Microsoft Releases Out-of-band Security Patch for .NET Vulnerability

Before closing of 2011 Microsoft Corp. released its 100th security update which is being viewed as a rare out-of-band update.

Termed as MS11-100, the update has been made available on Thursday which is surprisingly few days before their regular Patch Tuesday release.

The update has been rated as Critical for a Denial of Service (DoS) vulnerability and the post specifically praises the team behind this update, the ASP.NET team for this "holidays heroics".

Four patches have been made available through the update which affected the Microsoft .NET Framework in a number of supported versions of Windows operating system that includes Windows Server 2003, Windows XP SP3, Windows 7, Windows Vista, Windows Server 2008 and also 2008 R2.

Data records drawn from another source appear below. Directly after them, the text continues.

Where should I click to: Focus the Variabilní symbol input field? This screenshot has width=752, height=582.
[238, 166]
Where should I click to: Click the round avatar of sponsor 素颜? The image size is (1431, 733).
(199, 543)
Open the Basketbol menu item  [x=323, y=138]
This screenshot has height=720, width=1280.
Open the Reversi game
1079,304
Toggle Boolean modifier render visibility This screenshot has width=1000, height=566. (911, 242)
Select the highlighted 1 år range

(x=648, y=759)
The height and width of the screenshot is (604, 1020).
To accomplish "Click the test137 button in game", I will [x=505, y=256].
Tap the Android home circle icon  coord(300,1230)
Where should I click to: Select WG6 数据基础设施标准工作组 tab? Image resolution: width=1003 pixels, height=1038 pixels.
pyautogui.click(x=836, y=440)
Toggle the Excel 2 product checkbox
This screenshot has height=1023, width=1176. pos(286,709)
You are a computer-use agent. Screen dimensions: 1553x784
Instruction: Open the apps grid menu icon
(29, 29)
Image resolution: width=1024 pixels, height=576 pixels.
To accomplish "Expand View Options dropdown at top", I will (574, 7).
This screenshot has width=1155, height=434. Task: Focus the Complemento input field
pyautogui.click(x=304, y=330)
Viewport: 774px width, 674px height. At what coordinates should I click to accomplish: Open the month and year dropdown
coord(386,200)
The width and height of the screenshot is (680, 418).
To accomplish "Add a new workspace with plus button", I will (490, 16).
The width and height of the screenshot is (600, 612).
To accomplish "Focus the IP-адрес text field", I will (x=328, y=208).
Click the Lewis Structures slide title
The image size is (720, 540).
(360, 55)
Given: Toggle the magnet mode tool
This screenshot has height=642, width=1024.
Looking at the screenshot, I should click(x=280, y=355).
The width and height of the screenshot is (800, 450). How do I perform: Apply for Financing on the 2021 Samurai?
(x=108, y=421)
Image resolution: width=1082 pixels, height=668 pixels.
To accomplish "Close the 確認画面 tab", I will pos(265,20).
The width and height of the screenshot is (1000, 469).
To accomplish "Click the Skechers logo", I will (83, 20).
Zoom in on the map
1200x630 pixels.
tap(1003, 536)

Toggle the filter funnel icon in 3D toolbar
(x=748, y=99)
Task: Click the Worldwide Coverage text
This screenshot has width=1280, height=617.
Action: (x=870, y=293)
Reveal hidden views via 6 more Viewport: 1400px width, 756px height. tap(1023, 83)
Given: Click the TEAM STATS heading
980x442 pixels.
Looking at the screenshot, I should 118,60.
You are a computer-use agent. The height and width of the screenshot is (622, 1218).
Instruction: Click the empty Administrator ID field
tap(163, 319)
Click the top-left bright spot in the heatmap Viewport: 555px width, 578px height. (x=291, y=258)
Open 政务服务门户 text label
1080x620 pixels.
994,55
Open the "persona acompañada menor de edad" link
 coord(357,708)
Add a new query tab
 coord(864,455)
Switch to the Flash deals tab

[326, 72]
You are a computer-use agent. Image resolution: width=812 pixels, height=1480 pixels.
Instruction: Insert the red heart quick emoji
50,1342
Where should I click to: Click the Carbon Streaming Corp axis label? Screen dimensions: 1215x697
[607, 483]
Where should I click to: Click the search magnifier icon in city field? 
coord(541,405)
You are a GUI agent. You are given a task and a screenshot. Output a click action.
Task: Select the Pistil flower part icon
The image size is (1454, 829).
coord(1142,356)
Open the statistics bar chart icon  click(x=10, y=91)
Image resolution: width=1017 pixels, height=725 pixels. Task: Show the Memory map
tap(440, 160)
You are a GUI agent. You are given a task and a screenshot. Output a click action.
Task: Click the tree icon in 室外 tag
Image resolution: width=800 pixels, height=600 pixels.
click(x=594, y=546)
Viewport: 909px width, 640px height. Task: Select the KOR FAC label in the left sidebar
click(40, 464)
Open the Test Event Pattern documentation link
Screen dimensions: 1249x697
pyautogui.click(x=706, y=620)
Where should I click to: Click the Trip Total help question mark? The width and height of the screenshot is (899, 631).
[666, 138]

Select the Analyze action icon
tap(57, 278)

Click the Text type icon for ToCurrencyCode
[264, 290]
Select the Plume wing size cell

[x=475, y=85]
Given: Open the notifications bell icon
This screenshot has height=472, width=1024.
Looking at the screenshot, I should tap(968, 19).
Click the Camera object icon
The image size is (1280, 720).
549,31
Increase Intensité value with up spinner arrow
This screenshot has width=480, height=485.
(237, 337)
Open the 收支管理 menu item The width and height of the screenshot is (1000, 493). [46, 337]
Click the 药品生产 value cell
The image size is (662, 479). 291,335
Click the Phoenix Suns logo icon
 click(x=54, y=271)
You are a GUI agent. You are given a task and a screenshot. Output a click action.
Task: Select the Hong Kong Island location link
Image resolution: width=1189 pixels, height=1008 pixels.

The unpatched systems might allow cyber attackers to "take any action in the context of an existing account on the ASP.NET site, including executing arbitrary commands."

The latest MS11-100 update will be made available without any intervention of the user with those machines which have their Automatic Updates option on. Manual update is also possible in case automatic updates are turned off.

Andrew Storms, director of security operations at nCircle, commented, "Microsoft has obviously been working overtime through the Christmas holiday to deliver an out-of-band patch for the DoS bug", reported CRN.